__Assignment__. Only the lines from the one containing "The height and" to the end of the data should be copied, exactly and without pictures.

Saved entries:

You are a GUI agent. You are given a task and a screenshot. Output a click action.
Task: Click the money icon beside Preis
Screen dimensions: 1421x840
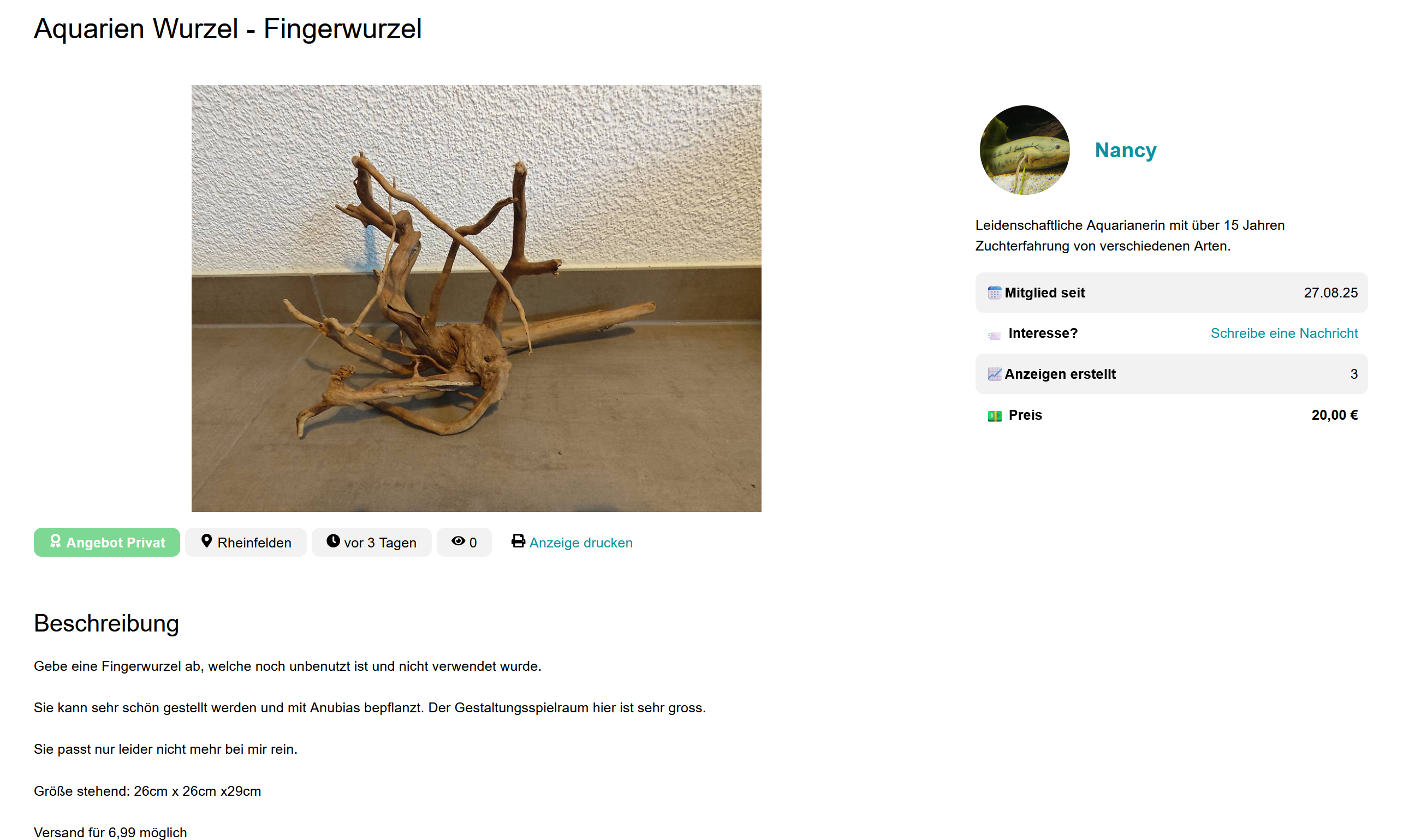(995, 416)
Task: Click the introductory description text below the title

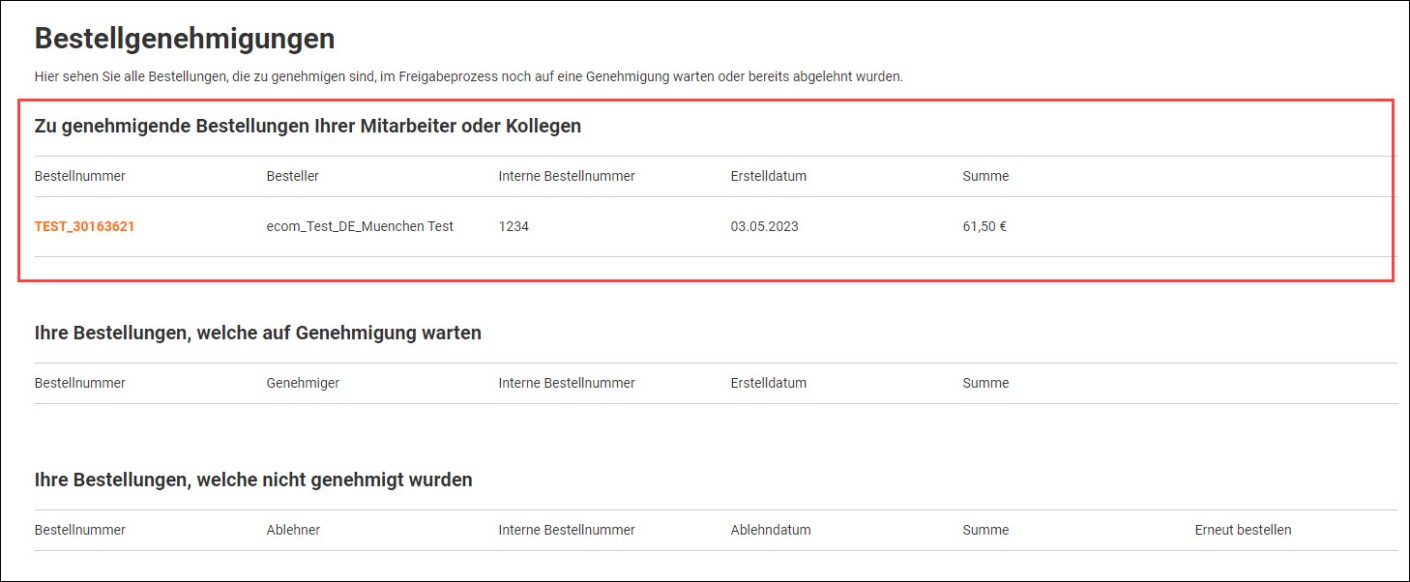Action: coord(468,77)
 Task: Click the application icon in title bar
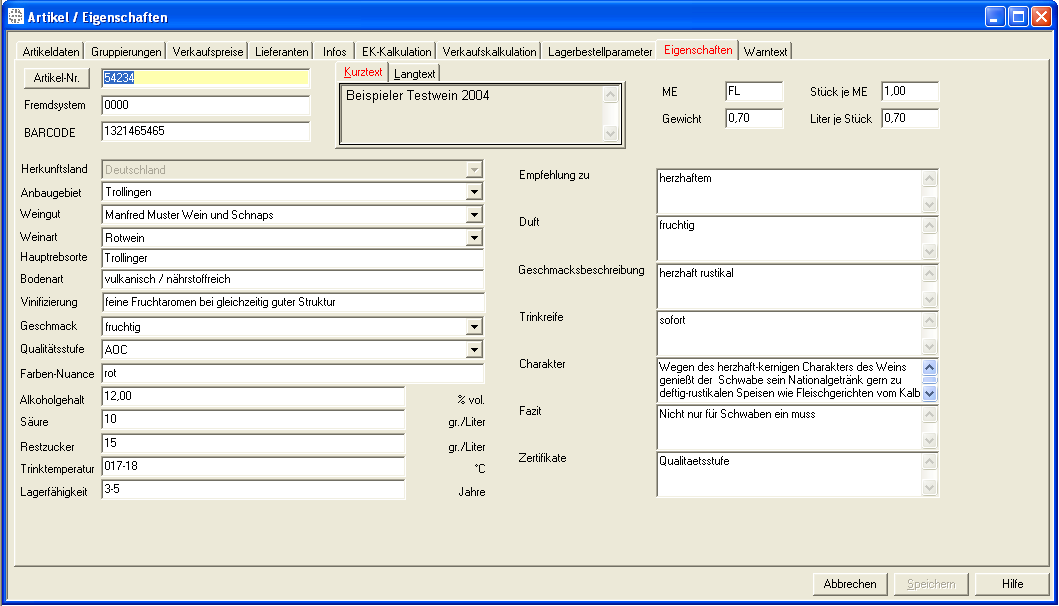[15, 17]
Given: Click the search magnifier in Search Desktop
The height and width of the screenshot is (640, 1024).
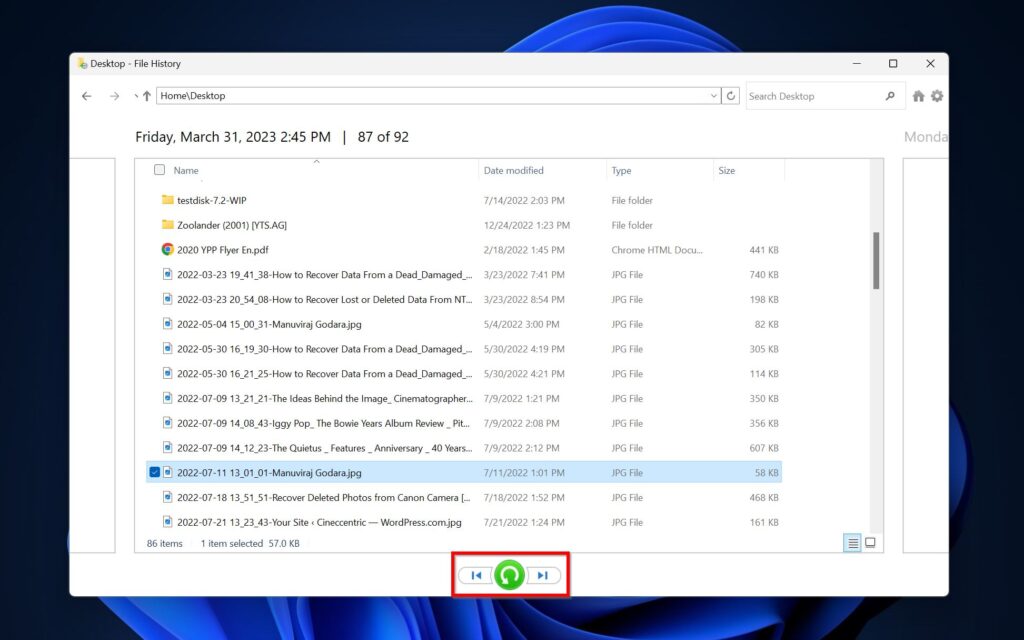Looking at the screenshot, I should tap(889, 95).
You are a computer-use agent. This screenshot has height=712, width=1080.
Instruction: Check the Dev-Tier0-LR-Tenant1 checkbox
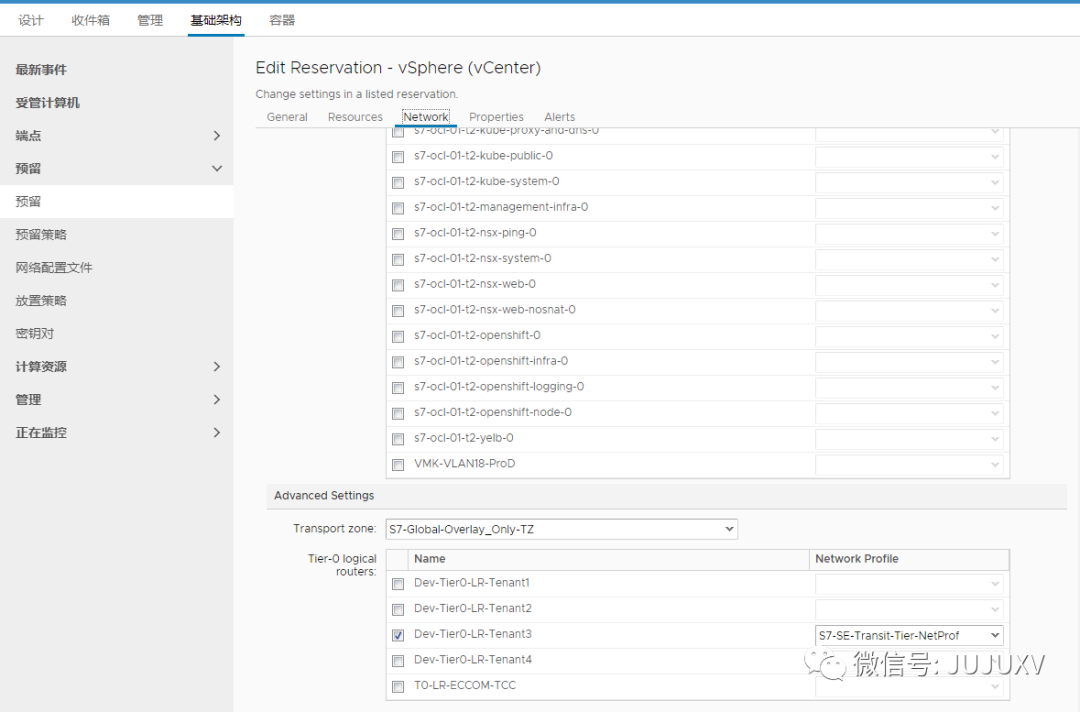click(x=398, y=584)
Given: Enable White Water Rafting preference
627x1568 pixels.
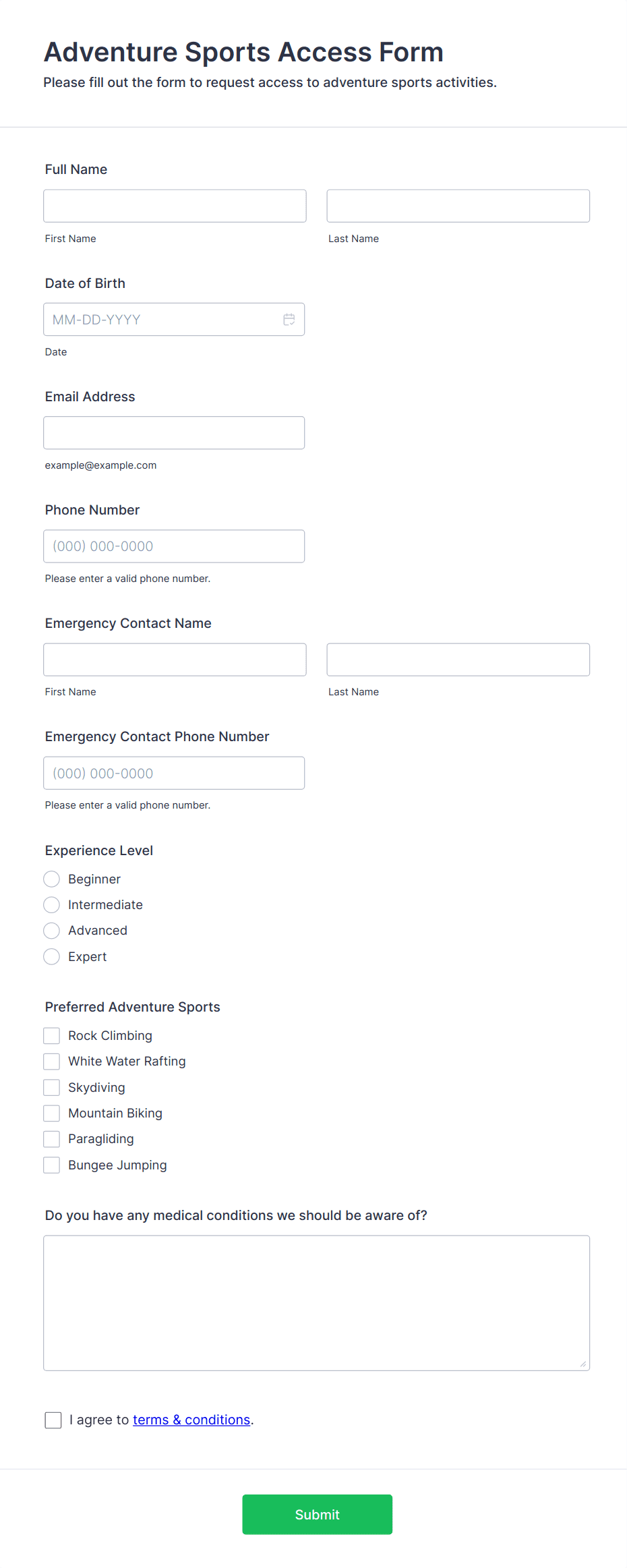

__Solution to the exercise__.
The height and width of the screenshot is (640, 1024).
Looking at the screenshot, I should tap(889, 95).
You are a computer-use agent. This screenshot has height=712, width=1080.
Instruction: Check the Dev-Tier0-LR-Tenant1 checkbox
click(x=398, y=584)
Given: Enable White Water Rafting preference
627x1568 pixels.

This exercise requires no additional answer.